Not many people in Berlin are familiar with Hallesches Tor and Mehringplatz (Mehring Plaza). A few might recognize it from the U-Bahn station, where you can transfer to the U6 or U1. Others might know that you're supposed to avoid walking through the residential complexes at night in order to avoid the drunks who hang around most of the day. And those residential buildings? They're not exactly stunning by modern architectural standards.
This being Berlin, I knew that there was probably a cool story behind the buildings and the inner plaza. The buildings were definitely built post-war. But how long had the plaza been there? Who was living there now? And as I slowly learned German, I knew that "Tor" meant "gate". But a gate to what? And what the heck is Hallesches?
Hallesches Tor and Mehringplatz were constructed in the 18th century, during the time of Frederick the Great. It was, literally, a gate towards a city called Halle. Back then, cities had walls all the way around them, which they closed at night to keep out ruffians and, I suppose, invading armies. In the picture on the left, you can see the gate at the far end of the photo. The city walls extend to the right and left.
Halle still exists, by the way, and is located about 170 kilometers south of the city. So the Hallesches Tor was a gate towards Halles. That makes sense, but where's the gate now?
The Gate's claim to fame, in my opinion, is that it was the gate through which Napoleon and his armies entered, and eventually exited, Berlin during the Napoleonic Wars. Not every gate can say the same thing, ya know?
Eventually Berlin expanded and grew past Mehringplatz, so the actual gate was no longer needed. It was demolished in 1870, but retained the name. The area around developed into a firmly middle class neighborhood. There was even a weekly market held in Mehringplatz through the middle of the 19th century.
By the end of the 19th century, Hallesches Tor was a bustling residential and commercial district. In 1901, a train line and station was erected that today is the U1 Hallesches Tor stop. The train station still exists and looks exactly like it does in that photo.
We all know what comes next. On February 3, 1945, American bombers launched an air raid on the area in and around Hallesches Tor. Their goal was to destroy the bridges across the Landwehr Canal, one of which you can see in the above photo. The raid was successful, and the bridges were destroyed in anticipation of the Soviet land invasion that would arrive a few months later. In addition to the bridges, many of the buildings in the vicinity were destroyed or heavily damaged. By the 1950s, the area had been completely demolished.
The modern buildings that we saw in the first few photos above were built in 1968 by the architect Werner Düttmann. Hallesches Tor was re-imagined as an area for government-subsidized housing, complemented by keeping Mehringplatz as a pedestrian-only zone. The housing units are still heavily subsidized, and discussions are currently being held between residents and city officials about what can be done to rejuvenate the area.
The past wasn't completely erased, though.
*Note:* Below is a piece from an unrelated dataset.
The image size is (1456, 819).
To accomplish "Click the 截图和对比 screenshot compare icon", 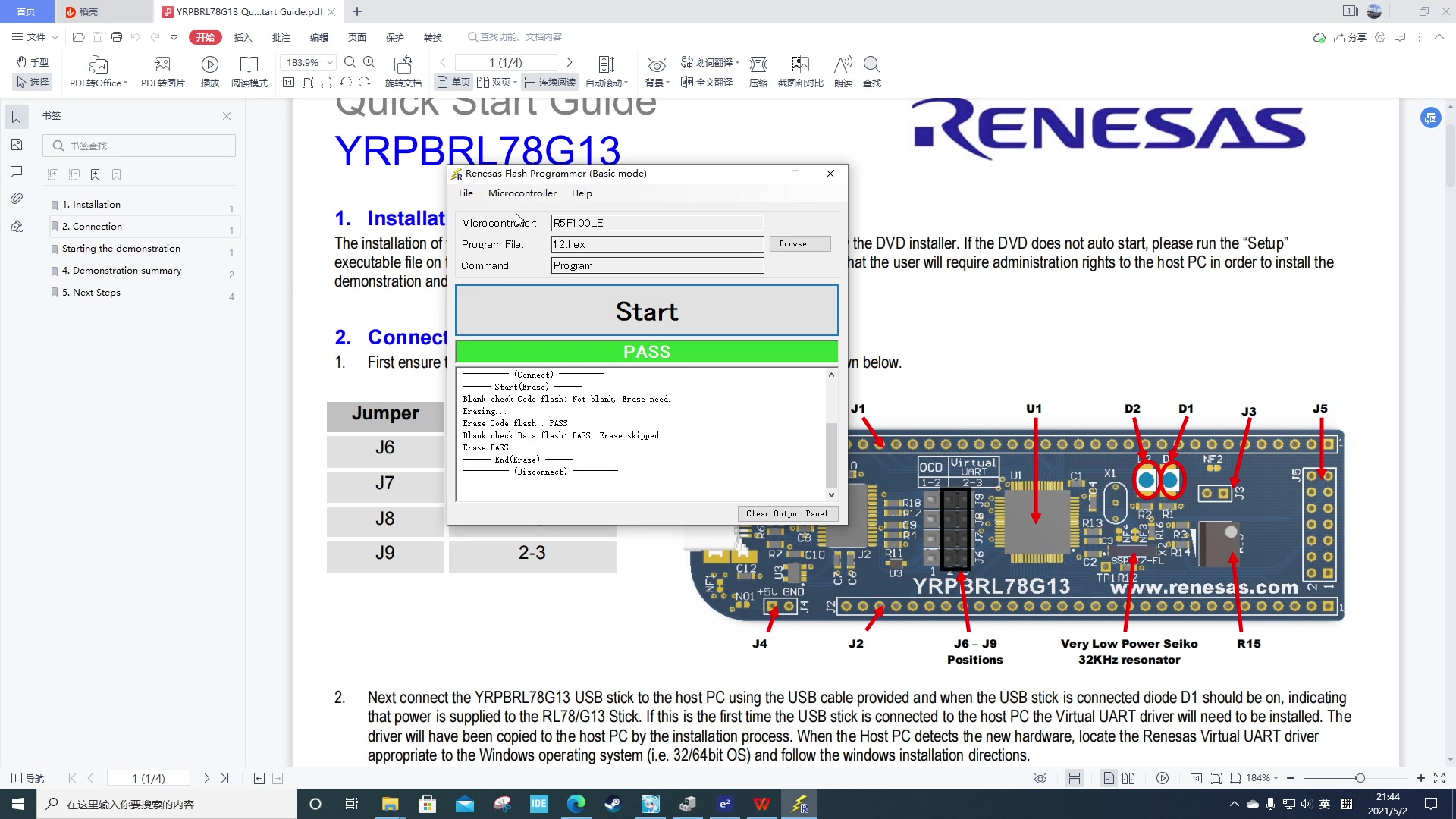I will point(800,64).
While taking a few photos for this blog post, I walked past a row of pillars at the entrance to the housing complex that seemed strangely out of place. They weren't connected to any buildings, and had a few pockmarks that are often war damage.
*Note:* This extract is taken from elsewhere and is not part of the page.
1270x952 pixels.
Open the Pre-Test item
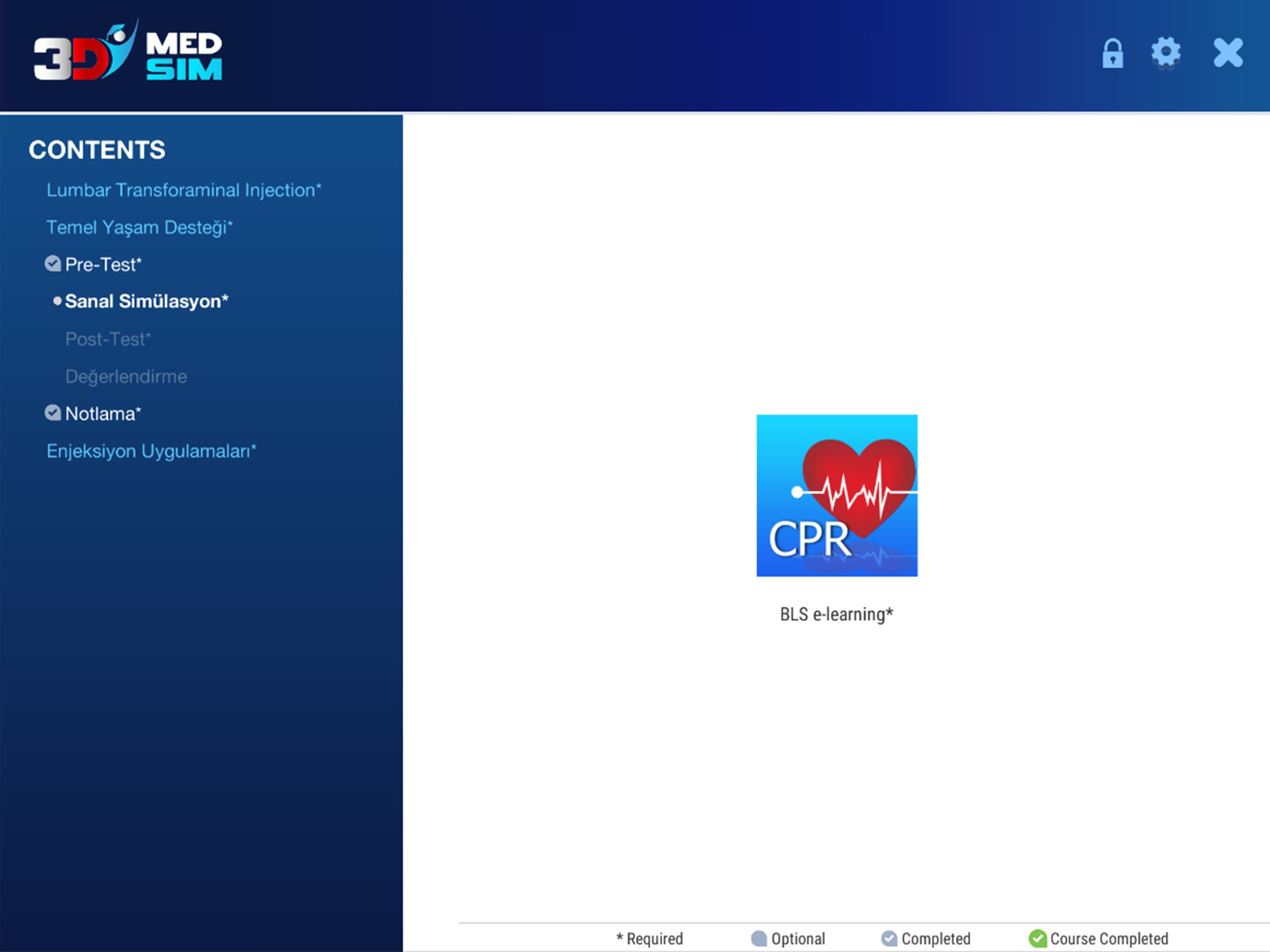[103, 264]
I googled more images from prior to the war. I couldn't find any closeups, but this illustration seems to clearly show a series of pillars
In the illustration on the left, from 1916, you can clearly see rounded pillars on the ground floor of the building in the center. There are more pillars in the illustration than there currently are, but it's possible that they could have been destroyed and then removed. The pillars that I found are in exactly the same position as in the illustration above: directly across from the bridge, and at a slight cross angle from the station.
It seems likely that the pillars in the above photo are all that remains of the building in the center of the illustration. Not only that, but the pillars are the only remaining remnant of all the other buildings in that photo. An entire neighborhood was wiped out, its residents scattered and its architectural legacy destroyed.
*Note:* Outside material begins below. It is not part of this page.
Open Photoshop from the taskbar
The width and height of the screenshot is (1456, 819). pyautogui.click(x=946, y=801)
In Berlin, this is a story that can be told over and over again. Over the years, countless lives were lost or upended. Neighborhoods and their unique rhythms and histories were lost and forgotten. 20th century Berlin was in many ways a blank slate for politicians, planners, and new residents. New buildings appeared, and new histories were written.
It's worth remembering, though, what was there before. Cracked facades, empty lots, broken pillars: they are remnants of a bygone era, and remind us yet again how the past is never completely past.